Overall, the data herein are consistent with a model wherein enhanced REDD1 expression in podocytes leads to their failure to properly adapt to the diabetic metabolic environment, resulting in podocytopenia and microalbuminuria. The results provide new insight into mechanisms of podocyte injury and support targeting REDD1 as a therapeutic approach in the context of DN. Inhibiting REDD1 could also have additional benefits on account of its known inhibitory action on GSK3β activity (3,40,48). Although targeting REDD1 using siRNA therapeutics has previously been used in a clinical setting to target retinal complications such as macular degeneration (49) and diabetic macular edema (50), the efficacy and safety of inhibiting REDD1 as a potential strategy for DN remains to be established.
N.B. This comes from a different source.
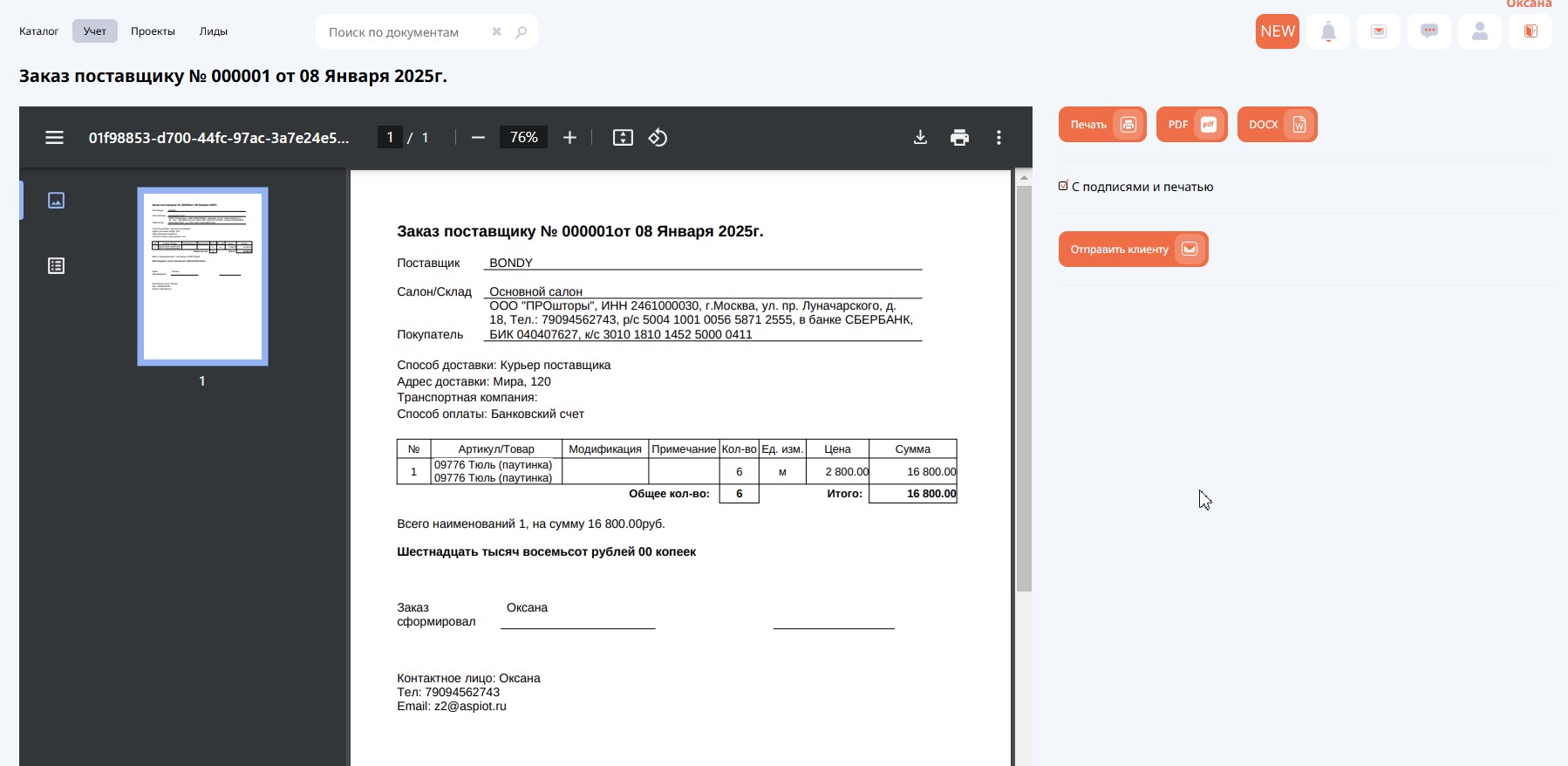Open the PDF viewer sidebar menu
This screenshot has width=1568, height=766.
(x=54, y=138)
See accompanying article, p. 265.

This article contains supplementary material online at https://doi.org/10.2337/figshare.27010903.

Acknowledgments. The authors thank Elena Feinstein (Quark Pharmaceuticals) for permission to use the REDD1 KO mice and David Williamson (Penn State Harrisburg) for the use of the REDD1fl/fl mice. The authors are very grateful to Ellen Mullady and Gretchen Snavely, of the Department of Comparative Medicine at Penn State College of Medicine, for their preparation of histology sections.

Funding. This research was supported by grants from the American Diabetes Association (grant no. 11-23-PDF-84), Children’s Miracle Network Trainee Research Award, the Judy S. Finkelstein Memorial Student Research Award, and the Penn State College of Medicine’s Comprehensive Health Studies Program (to S.S.), as well as National Institutes of Health National Eye Institute grant R01 EY032879, and an Innovative Award 1-INO-2024-1538-A-N from JDRF (to M.D.D.).

Duality of Interest. No potential conflicts of interest relevant to this article were reported.

Author Contributions. S.S., E.I.Y., A.L.T., H.C., and Y.Z. contributed to the investigation. S.S., A.L.T., H.C., Y.Z., and M.D.D. contributed to methodology. S.S., D.L.G., S.R.K., and M.D.D. conceptualized the study. S.S., D.L.G., S.R.K., and M.D.D. reviewed and edited the manuscript. S.S. and M.D.D. curated the data and contributed to formal analysis, funding acquisition, visualization, and writing the manuscript. S.R.K. and M.D.D. provided resources. S.R.K. and M.D.D. supervised the study. M.D.D. is the guarantor of this work and, as such, had full access to all the data in the study and takes responsibility for the integrity of the data and accuracy of the data analysis.